The scientists had a head start for their project because a 3.5X coverage of Venter’s genome was already contained in Celera’s assembly of the human genome that was published in 2001.
“I think that cost has to be put not in the context of just fold-coverage of a genome but actually what the end product looks like.”
“Once [Celera] deposited those [traces] in the Trace Archive, we could access those and use it, and we supplemented that [with 4X coverage here] to complete it to about 7.5X coverage,” said Sam Levy, a senior scientist in the human genomic medicine group at JCVI who headed the project.
The scientists generated the additional coverage by capillary electrophoresis sequencing with average read lengths of 800 base pairs — longer than the 500 base-pair reads of the Celera data.
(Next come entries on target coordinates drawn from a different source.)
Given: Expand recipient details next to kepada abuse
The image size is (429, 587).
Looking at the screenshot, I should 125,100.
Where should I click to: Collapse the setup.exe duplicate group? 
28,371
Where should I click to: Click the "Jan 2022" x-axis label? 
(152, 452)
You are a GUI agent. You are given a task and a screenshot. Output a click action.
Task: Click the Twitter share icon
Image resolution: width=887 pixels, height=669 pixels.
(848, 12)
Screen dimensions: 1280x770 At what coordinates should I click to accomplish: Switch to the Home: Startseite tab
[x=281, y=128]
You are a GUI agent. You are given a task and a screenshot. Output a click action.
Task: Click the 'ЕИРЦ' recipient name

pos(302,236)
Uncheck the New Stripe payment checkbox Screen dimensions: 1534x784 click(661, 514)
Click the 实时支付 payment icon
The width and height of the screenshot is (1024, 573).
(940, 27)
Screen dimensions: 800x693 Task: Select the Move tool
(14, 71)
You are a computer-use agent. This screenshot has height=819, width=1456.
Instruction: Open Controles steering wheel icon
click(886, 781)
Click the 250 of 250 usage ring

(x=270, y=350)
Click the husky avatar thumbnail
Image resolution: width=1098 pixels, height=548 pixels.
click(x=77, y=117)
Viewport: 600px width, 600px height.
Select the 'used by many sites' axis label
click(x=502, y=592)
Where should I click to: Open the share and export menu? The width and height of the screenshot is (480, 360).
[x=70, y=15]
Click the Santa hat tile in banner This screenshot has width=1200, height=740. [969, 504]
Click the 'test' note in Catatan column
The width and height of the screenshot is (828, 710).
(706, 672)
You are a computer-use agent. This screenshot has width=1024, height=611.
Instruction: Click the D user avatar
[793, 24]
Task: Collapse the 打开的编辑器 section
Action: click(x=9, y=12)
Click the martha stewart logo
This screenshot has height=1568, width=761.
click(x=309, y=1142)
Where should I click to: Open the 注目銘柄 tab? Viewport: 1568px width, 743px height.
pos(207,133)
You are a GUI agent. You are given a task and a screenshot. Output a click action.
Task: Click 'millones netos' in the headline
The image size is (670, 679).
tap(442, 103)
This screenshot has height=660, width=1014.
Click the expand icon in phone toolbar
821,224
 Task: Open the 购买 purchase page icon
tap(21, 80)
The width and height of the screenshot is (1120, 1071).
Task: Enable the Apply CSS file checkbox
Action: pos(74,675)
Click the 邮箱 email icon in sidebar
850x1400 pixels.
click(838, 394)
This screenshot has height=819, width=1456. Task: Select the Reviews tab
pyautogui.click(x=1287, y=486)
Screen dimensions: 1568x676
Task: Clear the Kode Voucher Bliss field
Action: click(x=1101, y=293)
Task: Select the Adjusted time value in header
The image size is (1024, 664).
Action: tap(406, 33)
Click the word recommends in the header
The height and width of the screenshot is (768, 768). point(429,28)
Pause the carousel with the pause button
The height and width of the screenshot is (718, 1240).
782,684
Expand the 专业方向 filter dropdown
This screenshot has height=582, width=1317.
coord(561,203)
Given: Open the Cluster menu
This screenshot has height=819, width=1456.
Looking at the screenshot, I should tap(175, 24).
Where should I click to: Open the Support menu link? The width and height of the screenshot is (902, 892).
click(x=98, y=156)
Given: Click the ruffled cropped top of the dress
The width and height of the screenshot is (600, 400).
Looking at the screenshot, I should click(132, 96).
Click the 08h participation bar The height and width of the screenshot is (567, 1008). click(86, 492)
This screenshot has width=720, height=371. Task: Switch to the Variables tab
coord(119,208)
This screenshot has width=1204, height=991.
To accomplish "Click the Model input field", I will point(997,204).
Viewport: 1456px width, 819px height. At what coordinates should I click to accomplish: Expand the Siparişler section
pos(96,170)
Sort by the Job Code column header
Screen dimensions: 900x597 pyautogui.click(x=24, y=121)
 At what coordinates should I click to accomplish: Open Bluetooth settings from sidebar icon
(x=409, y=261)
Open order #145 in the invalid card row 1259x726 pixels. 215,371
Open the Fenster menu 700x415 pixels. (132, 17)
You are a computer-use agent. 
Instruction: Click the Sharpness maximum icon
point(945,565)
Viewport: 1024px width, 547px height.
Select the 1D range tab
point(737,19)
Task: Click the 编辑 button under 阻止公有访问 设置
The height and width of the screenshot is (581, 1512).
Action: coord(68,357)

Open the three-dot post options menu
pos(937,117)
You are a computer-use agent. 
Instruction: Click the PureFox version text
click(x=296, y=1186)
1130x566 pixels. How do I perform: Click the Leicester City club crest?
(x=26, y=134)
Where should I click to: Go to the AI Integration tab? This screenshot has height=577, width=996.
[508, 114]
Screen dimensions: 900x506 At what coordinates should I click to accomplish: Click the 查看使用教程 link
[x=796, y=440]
They used a modified version of the original Celera assembler to create a de novo assembly of the genome. Those modifications, which they plan to make publicly available once their paper is published, allowed them to display a diploid genome.
“We really tried to use the widest range of potential mixtures of library sizes; we have optimized the assembly, we did assemblies as we went along to try and get the best possible complete sequence at the end,” Levy said.
Having an assembly of the diploid genome “really enabled us to identify the full scope of the structural variation, and DNA variation from single base pair changes, all the way up to large copy-number changes,” he said. “And we have done extra work to corroborate some of the findings.”
All data, including the traces and the assembly, are currently available from NCBI, according to Bob Strausberg, deputy director of the institute and leader of its human genomic medicine group.
The JCVI scientists would not elaborate on the cost of the project, which has been ongoing for several years, although “it could have been expedited more,” Strausberg said. “I think that cost has to be put not in the context of just fold-coverage of a genome but actually what the end product looks like,” he said.
But scientists will have to wait at least a few more weeks to read about the results of the two sequencing efforts in journal articles.